A la lumière de ces événements, est-il légitime de se méfier des thérapies géniques? «Dans le cas de Jesse Gelsinger, les chercheurs ont surtout commis des erreurs inexplicables, estime Axel Kahn, professeur à l'Unité de recherches en physiologie et pathologie génétiques et moléculaires à l'INSERM (Institut national français de la santé et de la recherche médicale). Mais cet accident illustre aussi combien aux Etats-Unis on est prêt à prendre des risques pour le bien public. Les chercheurs d'outre-Atlantique sont plus audacieux que nous en général.» Ils avancent plus vite aussi puisque, aujourd'hui, neuf dixièmes de la recherche clinique sur les thérapies géniques se déroulent aux Etats-Unis.

Par ailleurs, Jesse Gelsinger est un cas unique. Les autres décès, souvent non déclarés, ne sont pas dus aux thérapies géniques. Ces dernières ne s'appliquent généralement qu'à des personnes atteintes de maladies très graves. Il arrive donc qu'elles en meurent en cours de traitement. Selon la loi, c'est alors au médecin de décider s'il est utile de déclarer immédiatement ce genre de décès qui ne sont pas des conséquences directes de l'expérience.

«Quand bien même la transparence est indispensable, elle doit s'accompagner d'une analyse rigoureuse des faits, affirme Didier Trono, professeur au département de génétique et de microbiologie à l'Université de Genève. Si l'on attribuait tous ces décès à la thérapie génique, sans discernement quant à leur cause véritable, le risque serait grand que cela paralyse ce domaine de recherche malgré tout très prometteur. Qu'en fin de compte, on ait l'image que les thérapies géniques sont dangereuses, un point c'est tout.

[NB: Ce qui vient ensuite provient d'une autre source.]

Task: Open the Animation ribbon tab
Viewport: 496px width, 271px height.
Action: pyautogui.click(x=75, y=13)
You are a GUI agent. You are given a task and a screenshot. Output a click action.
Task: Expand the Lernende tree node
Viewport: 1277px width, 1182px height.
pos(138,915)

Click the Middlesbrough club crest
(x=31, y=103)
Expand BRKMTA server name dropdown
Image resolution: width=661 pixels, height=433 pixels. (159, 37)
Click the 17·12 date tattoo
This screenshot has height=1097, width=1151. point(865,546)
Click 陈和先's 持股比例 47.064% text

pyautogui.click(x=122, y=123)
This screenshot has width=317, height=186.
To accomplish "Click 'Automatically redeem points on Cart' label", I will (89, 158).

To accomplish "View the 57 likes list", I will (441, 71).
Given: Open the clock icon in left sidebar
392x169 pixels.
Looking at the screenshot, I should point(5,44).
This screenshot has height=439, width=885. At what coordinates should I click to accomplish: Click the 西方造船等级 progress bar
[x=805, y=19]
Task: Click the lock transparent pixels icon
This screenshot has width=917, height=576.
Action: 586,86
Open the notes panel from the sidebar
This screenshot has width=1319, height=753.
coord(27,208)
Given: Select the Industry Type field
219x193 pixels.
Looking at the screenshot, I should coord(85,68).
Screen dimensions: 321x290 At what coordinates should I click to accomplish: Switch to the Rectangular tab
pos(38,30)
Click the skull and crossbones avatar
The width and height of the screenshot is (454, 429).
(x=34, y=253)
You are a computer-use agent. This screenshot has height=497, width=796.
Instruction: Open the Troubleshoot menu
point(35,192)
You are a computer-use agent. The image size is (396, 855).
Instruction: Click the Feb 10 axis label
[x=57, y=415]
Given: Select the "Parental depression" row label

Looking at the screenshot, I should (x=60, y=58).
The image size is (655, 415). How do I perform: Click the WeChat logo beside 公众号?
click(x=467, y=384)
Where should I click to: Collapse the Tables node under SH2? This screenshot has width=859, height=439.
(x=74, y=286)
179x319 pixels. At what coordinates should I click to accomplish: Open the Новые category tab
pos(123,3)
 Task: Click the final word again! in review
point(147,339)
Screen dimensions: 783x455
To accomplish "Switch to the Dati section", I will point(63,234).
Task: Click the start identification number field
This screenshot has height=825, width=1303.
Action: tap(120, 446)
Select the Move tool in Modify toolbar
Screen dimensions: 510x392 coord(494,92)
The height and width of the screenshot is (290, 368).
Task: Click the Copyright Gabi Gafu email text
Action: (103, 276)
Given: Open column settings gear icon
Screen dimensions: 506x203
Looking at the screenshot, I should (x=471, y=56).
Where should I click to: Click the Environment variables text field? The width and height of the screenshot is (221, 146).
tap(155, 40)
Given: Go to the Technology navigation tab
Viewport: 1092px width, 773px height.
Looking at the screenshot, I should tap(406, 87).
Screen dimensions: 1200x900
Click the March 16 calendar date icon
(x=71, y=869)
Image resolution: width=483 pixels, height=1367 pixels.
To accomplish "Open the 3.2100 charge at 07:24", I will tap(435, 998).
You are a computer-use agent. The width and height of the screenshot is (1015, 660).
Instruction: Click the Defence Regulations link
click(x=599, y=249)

D'une part, cela priverait de nombreux patients de ce qui est souvent leur seul espoir de guérison. D'autre part, l'industrie, qui joue un rôle actuellement indispensable dans le développement de ce genre de traitement, ne pourrait le tolérer.»

Et l'industrie, justement, n'aide pas à redorer le blason des thérapies géniques. Au contraire. «Aux Etats-Unis, l'immense majorité des expériences se réalisent dans un cadre privé, précise Axel Kahn. Des sociétés de biotechnologie jouent leur capitalisation en Bourse en annonçant le lancement d'essais cliniques. Et il arrive que la valeur de leurs actions soit multipliée par un facteur dix uniquement par ces effets d'annonce. Ces sociétés se gardent pourtant de rapporter les incidents qui auraient pu émailler leurs travaux. Ils n'y sont pas tenus, d'ailleurs.» Comble de l'ironie, l'étude qui a causé la mort de Jesse Gelsinger était réalisée dans un cadre essentiellement universitaire. Donc avec de l'argent public.